The McCartney Legacy: Volume 1: 1969-73

  • By Allan Kozinn and Adrian Sinclair
  • Dey Street Books
  • 720 pp.

A valuable addition to the ever-growing Beatles canon.

The McCartney Legacy: Volume 1: 1969-73

Scholars of the Talmud, Geoffrey Chaucer, or Taylor Swift have nothing on the passion and production of those devotees who’ve gleefully dissected the Beatles since even before the group disbanded in 1970. 

Beatle bookshelves groan under the increasing weight of “insiders’ stories,” discographies, and especially the waves of tomes penned by otherwise sane, intelligent people slightly unhinged by their passion and obsession. Whether it’s watching a panel at a Beatles convention, taking an online course centered on the former Liverpudlians, or hanging at a favorite greasy spoon amped up on coffee with like-minded obsessives, I’ve seen people raise their voices while debating all kinds of Fab Four minutiae, including who really played the guitar solo on George Harrison’s “Taxman.” (It was Paul McCartney.) 

The surviving Beatles, McCartney and Ringo Starr, each contribute to this mass of remembrances, disagreements, and assessments in ways that both excite and frustrate the faithful. McCartney published his sweeping The Lyrics in late 2021, a work which, at its worst, seemed intent on establishing the Cute One as the T.S. Eliot of pop music and, at its best, offered insight into some pretty keen songs. Ringo’s oeuvre has tended to be more peripheral, such as 2004’s Postcards from the Boys, a fun collection of mail he received over the years from the other three Fabs. 

Enter the ambitious, exhaustive The McCartney Legacy. “That’s a pretty scholarly looking book,” a fellow patron said to me while I was reading it recently at Signature Cigars. I see his point. At more than 700 pages, the book rivals any reputable textbook in girth. When I told my stogie-smoking acquaintance the work was a detailed look at Macca’s earliest post-Beatles work, he seemed a bit surprised. Clearly, he’s not one of us. 

The McCartney Legacy is more than a worthy addition to the Beatles canon. It’s an overdue appreciation of the incredible output Sir Macca produced as the Beatles dissolved. Dismissed at the time as underachieving — Ringo, for example, remarked that Paul seemed to have forgotten how to write great songs — today, much of Paul’s early efforts, including “Maybe I’m Amazed” and the albums RAM and Band on the Run, are widely regarded as pop-music masterpieces. 

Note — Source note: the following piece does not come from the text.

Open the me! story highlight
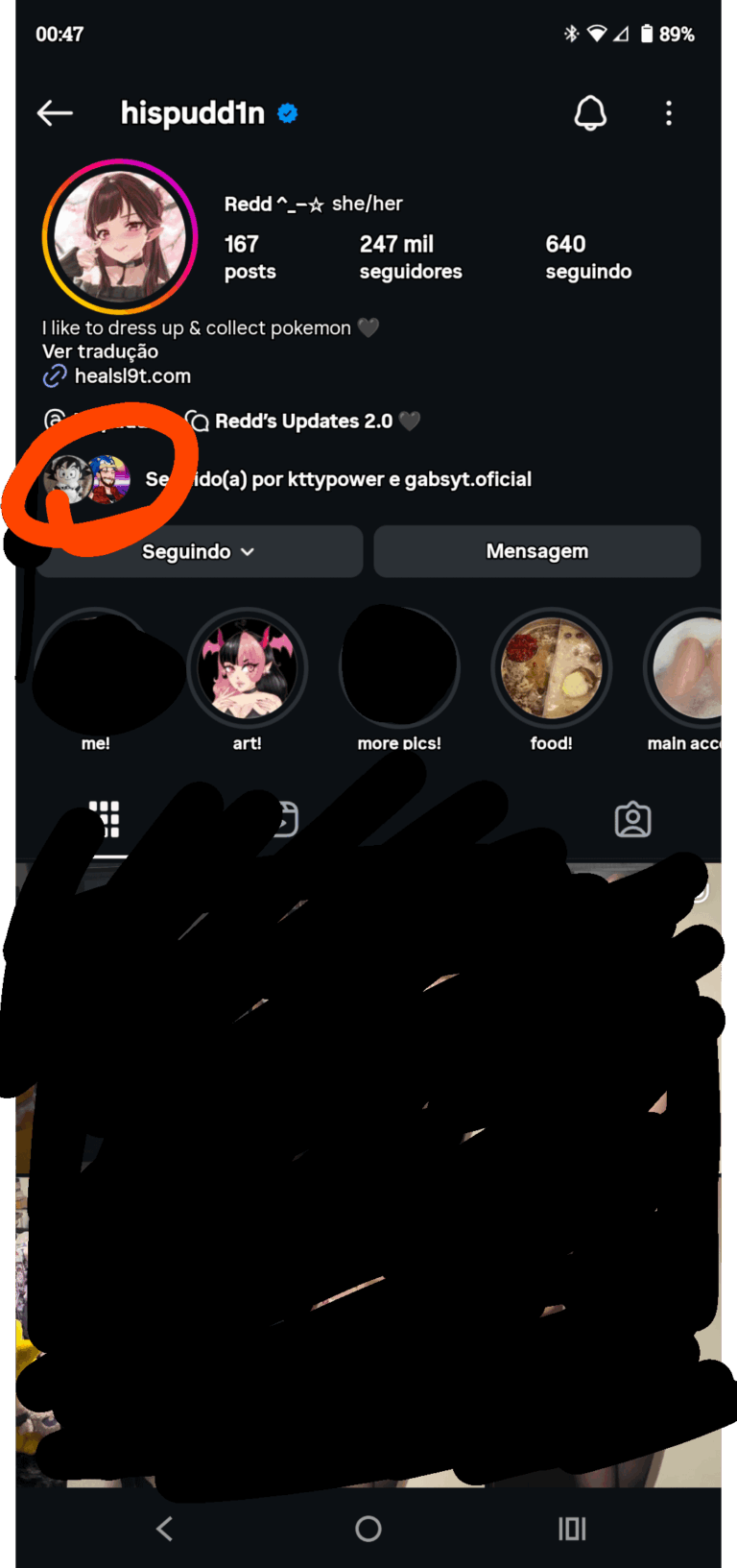 (x=96, y=669)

Poring over these pages made me feel like I was sitting in the studio with Paul, wife Linda, and musicians like Denny Laine as the musical alchemy was brewing. Even the most devout Beatles scholars will learn a lot from this excellent work. Among many revelations for this gifted amateur McCartney historian, I learned Paul nearly called his first solo album “I’m the One it Hit the Most,” reflecting how he was the most enthusiastic bandmember up to the very end and fought the break-up, and how many seemingly cohesive, classic songs, such as “Another Day,” began as disparate fragments fused by McCartney’s artistry. 

Also on display in this fine book are McCartney’s strong work ethic, seemingly inexhaustible creativity, capriciousness fueled in part by lots of pot, and image as a man soldiering on to reestablish himself after being part of the greatest rock ‘n’ roll band Planet Earth has ever seen. 

I particularly enjoyed the long passages devoted to Wings’ earliest live dates. In typical daft Macca fashion, he had an open-deck bus retrofitted for the occasion, brought along family members, and embarked on a series of virtually impromptu shows at colleges around the United Kingdom. It was a ramshackle, public way to whip his new band into shape.  

More intellectual types might say if they could go back in time, they’d want to hang with Shakespeare or warn Caesar to watch his back in mid-March. Me? I’d love to have been in a little car driving on the wrong side of the road and following Wings’ 1972 tour. Now, thanks to The McCartney Legacy, I feel like I was. 

Michael Causey is the host of “A Good Hour” on WOWD 94.3 FM and takomaradio.org.